Vacanze, utopia che viaggia sull’onda dell’inflazione: i prezzi aumentano e diminuiscono le possibilità. I nuovi riferimenti.
Vacanze intelligenti era il tormentone che una volta anticipava l’estate, ora si parla di vacanze possibili perchè le ferie sono necessarie ma non sempre a portata di mano. Mettere in conto di riposarsi – inteso come poter fare una vacanza dove l’unica cosa che conta è staccare la spina – è diventato un lusso.
In parte c’entra l’inflazione e un ruolo fondamentale ce l’hanno i rincari, ma la colpa è soprattutto relativa alla volontà spropositata di viaggiare e recuperare il tempo perduto dopo anni pandemici che non hanno consentito appieno determinate attività. La domanda è aumentata, non le possibilità, e l’offerta si adegua per cercare di rientrare sui costi.
Purtroppo, però, è un cane che si morde la coda: i prezzi sono più alti e la gente non parte, i turisti mancano e l’industria turistica arranca. Non rimane che ripiegare sui soggiorni brevi, ma anche in questo caso c’è poco da festeggiare. Se prima il breve periodo era la panacea di tutti i mali, ora è l’ultimo rifugio prima dell’astinenza: rappresentata con l’unica e sola possibilità di stare a casa sul divano guardando Netflix per due settimane.
Abbonarsi in streaming ha comunque un costo, ma non è paragonabile a una pensione completa o mezza pensione se si è un minimo di 4 persone. I numeri parlano chiaro: l’aumento vertiginoso degli ultimi anni ha portato a un sovrapprezzo medio di 800 euro a famiglia. 10% in più rispetto allo scorso anno, senza contare le spese extra: significa aperitivi e costi aggiuntivi che inglobano anche il trasporto. Si va dall’8 al 15%.

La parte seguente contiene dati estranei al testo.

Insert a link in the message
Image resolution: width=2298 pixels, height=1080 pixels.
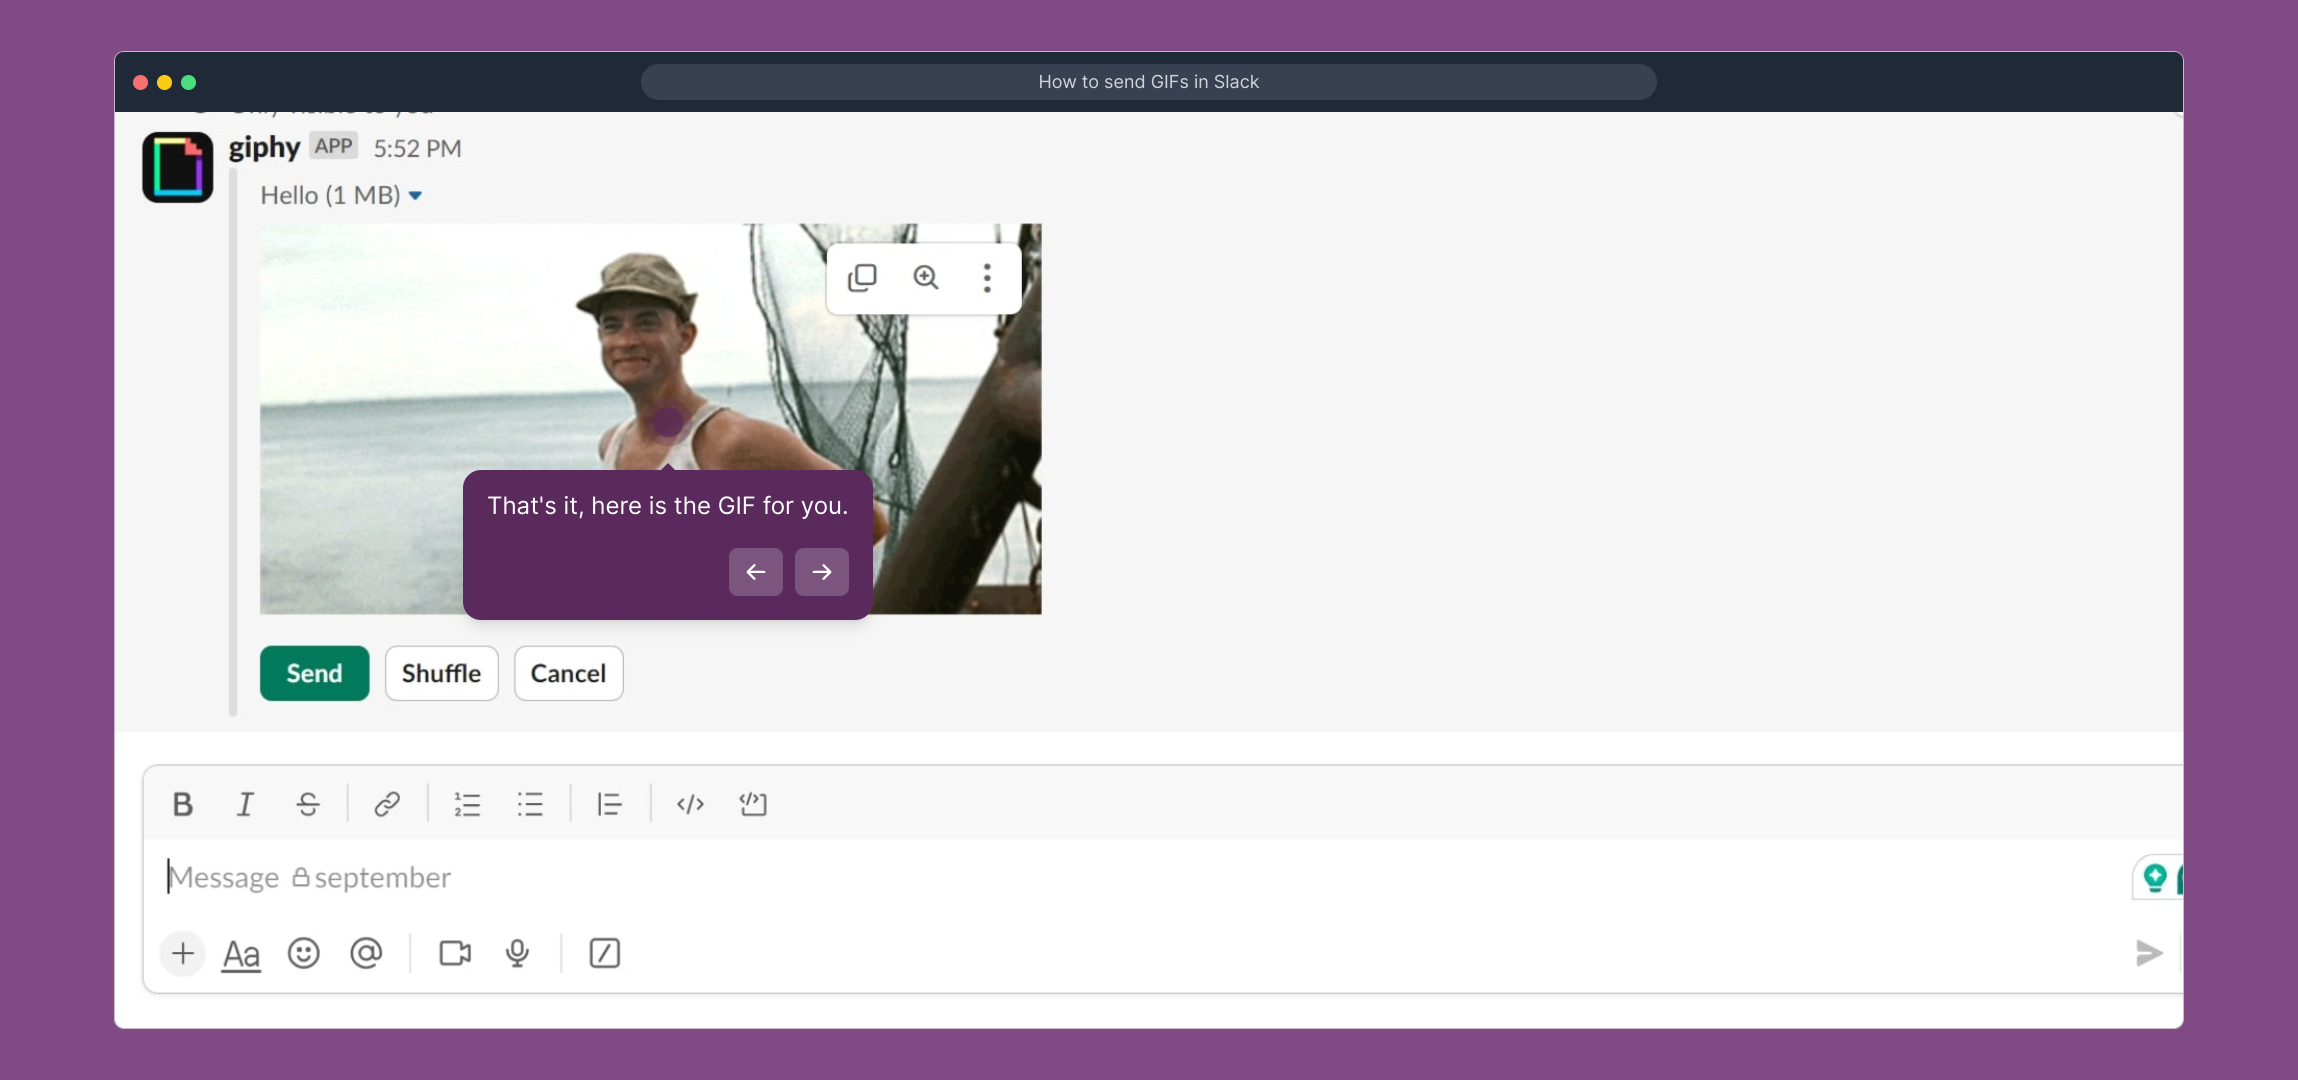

Una maggiorazione che porta in totale al 25% in più di oneri per mettere insieme una vacanza decente. Non si sta parlando, infatti, di costi extra-lusso. Lì andiamo a toccare cifre astronomiche che possono permettersi forse soltanto un certo tipo di personalità, le stesse che vediamo su Instagram e invogliano chiunque a partire facendoli restare, successivamente, a bocca asciutta.
Secondo Federconsumatori, quest’anno, avrà la meglio chi farà una politica alberghiera più concorrenziale. È finito il tempo del pienone: stavolta il boom la fa la “disperazione”, in molti vorrebbero andare in vacanza ma non possono farlo. Gli introiti arriveranno per chi vorrà concedere questa possibilità senza tirare troppo la corda: le sedie sdraio basculano e non solo per via delle temperature.